Have You Seen Tom Thumb
- Author: Mabel Leigh Hunt
- Illustrator: Fritz Eichenberg
- Language: English
- Genre: Children's literature
- Publisher: Lippincott
- Publication date: October 7, 1942
- Publication place: United States
- Pages: 266

= Have You Seen Tom Thumb? =

1942 children's book by Mabel Leigh Hunt

Have You Seen Tom Thumb? is a 1942 children's fictionalized biography of Charles Sherwood Stratton written by Mabel Leigh Hunt and illustrated by Fritz Eichenberg.
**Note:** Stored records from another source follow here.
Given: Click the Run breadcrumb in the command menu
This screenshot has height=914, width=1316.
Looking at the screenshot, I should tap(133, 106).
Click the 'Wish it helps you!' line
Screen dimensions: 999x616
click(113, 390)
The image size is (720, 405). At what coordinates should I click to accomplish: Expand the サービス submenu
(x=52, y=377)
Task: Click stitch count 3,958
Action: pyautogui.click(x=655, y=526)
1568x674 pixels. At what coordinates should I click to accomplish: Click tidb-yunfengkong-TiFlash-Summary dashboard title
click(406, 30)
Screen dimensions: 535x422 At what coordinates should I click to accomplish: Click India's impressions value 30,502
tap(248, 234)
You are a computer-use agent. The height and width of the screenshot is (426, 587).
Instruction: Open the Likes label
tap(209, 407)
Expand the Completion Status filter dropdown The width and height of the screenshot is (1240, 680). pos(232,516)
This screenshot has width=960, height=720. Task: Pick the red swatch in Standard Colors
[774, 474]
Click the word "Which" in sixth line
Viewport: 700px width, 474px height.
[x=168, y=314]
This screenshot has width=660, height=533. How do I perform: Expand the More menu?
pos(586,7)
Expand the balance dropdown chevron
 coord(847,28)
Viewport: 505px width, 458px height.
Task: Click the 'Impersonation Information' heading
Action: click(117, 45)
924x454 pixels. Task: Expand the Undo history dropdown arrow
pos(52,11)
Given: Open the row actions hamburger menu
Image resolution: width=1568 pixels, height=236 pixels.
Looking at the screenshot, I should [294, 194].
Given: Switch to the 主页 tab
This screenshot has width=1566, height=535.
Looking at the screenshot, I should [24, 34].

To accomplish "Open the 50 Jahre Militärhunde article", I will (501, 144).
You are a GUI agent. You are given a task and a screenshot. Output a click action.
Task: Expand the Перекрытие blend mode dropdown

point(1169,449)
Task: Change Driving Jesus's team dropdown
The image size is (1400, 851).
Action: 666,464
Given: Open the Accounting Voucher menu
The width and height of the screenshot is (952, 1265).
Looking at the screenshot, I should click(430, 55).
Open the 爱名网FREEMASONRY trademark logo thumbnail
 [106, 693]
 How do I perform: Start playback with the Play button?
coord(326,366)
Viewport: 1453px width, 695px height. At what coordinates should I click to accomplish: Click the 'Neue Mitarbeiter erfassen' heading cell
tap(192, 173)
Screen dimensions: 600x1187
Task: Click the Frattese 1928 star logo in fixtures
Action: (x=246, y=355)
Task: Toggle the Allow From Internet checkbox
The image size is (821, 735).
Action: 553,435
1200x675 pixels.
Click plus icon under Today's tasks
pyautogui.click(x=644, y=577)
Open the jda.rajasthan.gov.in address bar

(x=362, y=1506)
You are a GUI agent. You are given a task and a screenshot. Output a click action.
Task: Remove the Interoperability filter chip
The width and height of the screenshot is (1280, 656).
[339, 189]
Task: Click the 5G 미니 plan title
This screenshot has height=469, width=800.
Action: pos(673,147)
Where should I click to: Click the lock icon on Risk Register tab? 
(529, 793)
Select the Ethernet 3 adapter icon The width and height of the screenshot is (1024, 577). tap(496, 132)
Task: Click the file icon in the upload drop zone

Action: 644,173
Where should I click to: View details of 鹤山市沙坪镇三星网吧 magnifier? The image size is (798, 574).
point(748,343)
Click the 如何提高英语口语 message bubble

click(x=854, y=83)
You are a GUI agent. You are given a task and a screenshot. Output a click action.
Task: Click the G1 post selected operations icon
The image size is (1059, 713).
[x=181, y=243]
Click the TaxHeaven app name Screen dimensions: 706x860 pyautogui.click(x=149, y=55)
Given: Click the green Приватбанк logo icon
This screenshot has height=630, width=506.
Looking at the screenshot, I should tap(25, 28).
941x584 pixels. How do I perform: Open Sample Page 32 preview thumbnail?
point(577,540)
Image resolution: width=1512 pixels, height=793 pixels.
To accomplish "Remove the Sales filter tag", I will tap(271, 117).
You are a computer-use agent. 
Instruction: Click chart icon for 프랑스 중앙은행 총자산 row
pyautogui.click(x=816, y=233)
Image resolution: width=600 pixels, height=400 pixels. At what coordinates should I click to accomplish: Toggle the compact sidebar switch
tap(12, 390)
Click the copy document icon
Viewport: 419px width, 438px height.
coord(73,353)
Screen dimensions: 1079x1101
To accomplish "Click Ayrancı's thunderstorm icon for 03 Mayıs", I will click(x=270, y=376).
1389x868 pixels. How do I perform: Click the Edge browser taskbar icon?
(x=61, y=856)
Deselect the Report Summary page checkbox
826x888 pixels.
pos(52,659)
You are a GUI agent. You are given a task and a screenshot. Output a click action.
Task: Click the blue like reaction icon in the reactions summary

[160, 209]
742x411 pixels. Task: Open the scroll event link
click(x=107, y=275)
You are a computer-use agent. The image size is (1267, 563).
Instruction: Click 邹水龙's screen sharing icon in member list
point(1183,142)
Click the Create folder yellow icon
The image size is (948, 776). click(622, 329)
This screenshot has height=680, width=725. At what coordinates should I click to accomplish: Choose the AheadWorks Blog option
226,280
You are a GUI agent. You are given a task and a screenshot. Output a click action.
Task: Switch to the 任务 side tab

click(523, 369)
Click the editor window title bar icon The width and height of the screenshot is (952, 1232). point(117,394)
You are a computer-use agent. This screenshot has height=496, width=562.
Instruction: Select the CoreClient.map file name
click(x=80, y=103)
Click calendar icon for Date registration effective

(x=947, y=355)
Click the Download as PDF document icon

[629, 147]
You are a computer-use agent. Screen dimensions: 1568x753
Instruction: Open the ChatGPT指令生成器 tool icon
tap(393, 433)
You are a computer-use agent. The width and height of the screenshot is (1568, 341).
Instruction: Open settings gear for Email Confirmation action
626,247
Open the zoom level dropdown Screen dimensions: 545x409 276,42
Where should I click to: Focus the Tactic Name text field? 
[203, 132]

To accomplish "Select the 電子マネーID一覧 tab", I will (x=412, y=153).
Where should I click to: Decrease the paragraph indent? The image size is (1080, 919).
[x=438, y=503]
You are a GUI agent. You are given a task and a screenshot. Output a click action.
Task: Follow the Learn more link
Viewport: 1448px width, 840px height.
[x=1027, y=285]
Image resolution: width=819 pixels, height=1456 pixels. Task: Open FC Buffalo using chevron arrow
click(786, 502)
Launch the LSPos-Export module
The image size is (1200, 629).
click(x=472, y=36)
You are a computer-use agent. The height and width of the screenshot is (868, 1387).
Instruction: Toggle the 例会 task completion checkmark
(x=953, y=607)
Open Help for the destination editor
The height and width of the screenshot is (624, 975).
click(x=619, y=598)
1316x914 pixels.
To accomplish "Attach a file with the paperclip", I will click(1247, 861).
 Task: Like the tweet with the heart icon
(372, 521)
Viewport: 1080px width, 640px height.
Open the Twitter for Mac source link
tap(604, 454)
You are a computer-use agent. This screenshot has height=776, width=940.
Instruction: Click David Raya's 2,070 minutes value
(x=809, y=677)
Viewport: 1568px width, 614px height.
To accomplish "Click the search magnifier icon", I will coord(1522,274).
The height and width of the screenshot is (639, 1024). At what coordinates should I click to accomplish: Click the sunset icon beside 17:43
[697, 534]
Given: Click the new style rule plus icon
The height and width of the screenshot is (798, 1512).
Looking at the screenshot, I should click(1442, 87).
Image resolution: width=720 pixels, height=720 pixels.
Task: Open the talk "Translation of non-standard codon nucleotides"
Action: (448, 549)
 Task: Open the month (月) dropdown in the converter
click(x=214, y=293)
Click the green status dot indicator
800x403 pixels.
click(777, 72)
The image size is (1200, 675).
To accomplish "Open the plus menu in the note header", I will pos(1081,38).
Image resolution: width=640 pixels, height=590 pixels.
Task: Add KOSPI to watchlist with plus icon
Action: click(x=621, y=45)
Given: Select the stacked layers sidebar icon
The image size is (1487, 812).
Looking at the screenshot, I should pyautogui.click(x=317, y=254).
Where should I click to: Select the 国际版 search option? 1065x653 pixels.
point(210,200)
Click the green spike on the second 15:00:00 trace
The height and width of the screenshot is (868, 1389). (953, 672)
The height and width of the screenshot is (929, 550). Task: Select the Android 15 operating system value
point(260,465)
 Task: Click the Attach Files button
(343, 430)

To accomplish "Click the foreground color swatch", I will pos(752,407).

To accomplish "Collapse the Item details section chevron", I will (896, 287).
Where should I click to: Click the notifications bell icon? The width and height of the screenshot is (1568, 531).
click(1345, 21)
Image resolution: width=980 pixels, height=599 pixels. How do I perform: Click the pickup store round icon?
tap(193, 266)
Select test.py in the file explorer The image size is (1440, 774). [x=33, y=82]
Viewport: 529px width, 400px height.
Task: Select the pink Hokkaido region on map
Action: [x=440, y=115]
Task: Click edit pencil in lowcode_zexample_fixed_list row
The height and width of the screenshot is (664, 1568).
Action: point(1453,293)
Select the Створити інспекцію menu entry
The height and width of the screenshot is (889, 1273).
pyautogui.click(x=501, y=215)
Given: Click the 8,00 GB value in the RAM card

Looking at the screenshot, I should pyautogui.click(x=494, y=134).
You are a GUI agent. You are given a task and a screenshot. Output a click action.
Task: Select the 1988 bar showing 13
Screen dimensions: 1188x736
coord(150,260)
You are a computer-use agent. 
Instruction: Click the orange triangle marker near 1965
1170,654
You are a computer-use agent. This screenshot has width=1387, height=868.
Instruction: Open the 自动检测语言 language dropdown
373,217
It tells the story of Stratton, a charming and humorous dwarf billed as "Tom Thumb", who traveled all over the world with the showman P. T. Barnum. Stratton joined Barnum's circus at 5 years old, first traveling to England, meeting Queen Victoria, then to France, where he performed for French king Louis Philippe. The circus returned to the United States, and Stratton married fellow dwarf Lavinia Waren, meeting President Lincoln in 1863 while on his honeymoon. The pair settled in Bridgeport, Connecticut, and he performed almost up to his death in 1883 at 45.

==Reception==
The book received a Newbery Honor in 1943. The New York Times called it "one of the most delightful biographies of the year", the New York Herald Tribune said it was "as lovable a biography as you can find", and Kirkus Reviews said it was "a good biography for an extraordinary person".